With "Extraordinary Popular Delusions" and "Financial Euphoria" stands a third book designed to make investors realize that controlling emotions is critical. It is the 1923 classic, "Reminiscences of a Stock Operator." "Reminiscences" is a fictionalized account of the great fabled - but not always successful - trader, Jesse Livermore. The book was written by Edwin Lefevre.

"Reminiscences" recently was reissued in paperback by John Wiley & Sons ($16.95, 299 pages). On the back cover is the following:

"The most entertaining book written on investing is Reminiscences of a Stock Operator by Edwin Lefevre, first published in 1923."

Readers saddled with photographic memories will recall those words appearing in this very precinct March 7, 1993. The words were not taken out of context. "Reminiscences" is a most entertaining book.

But the entertaining remark came right after three sentences on "Extraordinary" that suggested it "may be the most valuable on investing you'll ever read."

So while praise for "Reminiscences" is fully due, readers should know that "Extraordinary Popular Delusions" is a more vital, more important book. (Reading both would cause no injury, except to ignorance.)

Galbraith's quicker look at the same material (and more) makes it equally worthy, especially for those who may be a tad intimidated by "Extraordinary's" 724-page length. Yet only the first 100 pages of "Extraordinary" concern investment bubbles. Hundreds of additional pages go into witchcraft, alchemy and other matters divorced from investing. We hope.

For those interested in comparing the 1920s' climb to current times, no history surpasses Galbraith's in "The Great Crash 1929." The body of literature on the Roaring '20s stock market is light, to say the least. Galbraith's approach in both of his market-oriented books is to emphasize brevity and clarity and avoid meanderings that may lose the reader. Get in, make your point and get out.

That doesn't mean a more flowery approach isn't welcome once in a while. Frederick Lewis Allen's "Only Yesterday," published in 1931, is a 300-page book that digs deep into the lifestyles of the post-World War I generation, aligning all of the props to stage the coming market crash. Galbraith himself quotes from it in "Financial Euphoria."

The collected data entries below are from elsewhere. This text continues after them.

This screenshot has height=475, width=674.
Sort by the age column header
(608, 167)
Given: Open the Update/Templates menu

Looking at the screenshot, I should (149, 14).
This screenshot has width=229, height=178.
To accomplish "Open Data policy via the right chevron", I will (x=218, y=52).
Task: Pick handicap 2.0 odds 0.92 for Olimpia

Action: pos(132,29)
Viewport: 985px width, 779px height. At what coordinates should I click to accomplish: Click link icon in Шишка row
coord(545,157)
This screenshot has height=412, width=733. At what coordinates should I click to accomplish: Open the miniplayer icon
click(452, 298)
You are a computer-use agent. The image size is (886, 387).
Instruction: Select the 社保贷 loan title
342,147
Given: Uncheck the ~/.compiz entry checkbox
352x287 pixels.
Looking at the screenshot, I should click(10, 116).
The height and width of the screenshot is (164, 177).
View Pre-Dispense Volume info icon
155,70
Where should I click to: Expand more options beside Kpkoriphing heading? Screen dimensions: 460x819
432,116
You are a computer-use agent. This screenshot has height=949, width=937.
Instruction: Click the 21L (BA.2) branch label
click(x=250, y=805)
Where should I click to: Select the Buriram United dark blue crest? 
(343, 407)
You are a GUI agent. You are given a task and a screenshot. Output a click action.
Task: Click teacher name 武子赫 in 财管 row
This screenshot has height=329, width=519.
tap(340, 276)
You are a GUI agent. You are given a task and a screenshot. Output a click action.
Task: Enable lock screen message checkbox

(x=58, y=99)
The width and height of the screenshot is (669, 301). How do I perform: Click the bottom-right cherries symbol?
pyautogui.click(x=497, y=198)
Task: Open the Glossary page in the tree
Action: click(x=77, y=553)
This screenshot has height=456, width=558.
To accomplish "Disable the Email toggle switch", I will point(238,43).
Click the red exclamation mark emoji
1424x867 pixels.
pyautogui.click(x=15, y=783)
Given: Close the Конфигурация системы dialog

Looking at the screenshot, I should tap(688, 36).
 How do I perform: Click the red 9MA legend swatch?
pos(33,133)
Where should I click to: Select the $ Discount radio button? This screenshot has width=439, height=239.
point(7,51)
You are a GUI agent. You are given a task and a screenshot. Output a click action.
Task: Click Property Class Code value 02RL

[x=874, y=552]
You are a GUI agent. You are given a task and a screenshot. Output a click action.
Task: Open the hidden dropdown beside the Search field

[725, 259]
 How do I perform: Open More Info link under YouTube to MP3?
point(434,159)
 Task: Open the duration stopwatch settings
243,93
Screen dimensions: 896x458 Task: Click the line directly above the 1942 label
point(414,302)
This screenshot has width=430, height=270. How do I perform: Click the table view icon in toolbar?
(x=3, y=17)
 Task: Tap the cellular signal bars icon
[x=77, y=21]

Somehow, though, the straightforward approach gains more currency. Many investors are disinclined to read anything that might alter their convictions. Galbraith's right cross to the investor's ego may be the best shot yet.

Stocks and bonds

The Dow Jones industrial average of 30 blue-chip stocks last week rose 62.49 points to 3,709.14.

The Murphey Favre Northwest 50 of 50 stocks weighted by their regional economic impact fell 2.29 points to 2,419.45.

Job growth shot up faster than expected, skewering bonds. The U.S. Treasury's 30-year bellwether bond fell $7.50 per $1,000 of face value to close at $831. That was priced to yield 7.69 percent, said Pamela Warren, Seattle-Northwest Securities vice president.

A rapidly growing economy inspires inflation, which bondholders dislike because it decreases the value of their holdings. Warren said investors now are stewing about whether the Federal Reserve Board will hoist interest rates. She said a Fed move is likely by mid-week if wholesale prices and consumer prices due out Tuesday and Wednesday show too-fast growth.

Municipal-bond buyers hung back, awaiting economic news on the international and employment fronts. In the end, tax-exempts shed $5 per $1,000 of face value, reported Judith Cochrane, Seafirst Bank vice president and municipal trader.

"The anticipated Fed tightening has market professionals looking over their shoulders," said Cochrane, referring to the aforementioned Fed.

New-issue supply remains low, probably a good thing considering the buyers' malaise, Cochrane said.

Wall Street Recap appears Sunday in the Business section of The Seattle Times.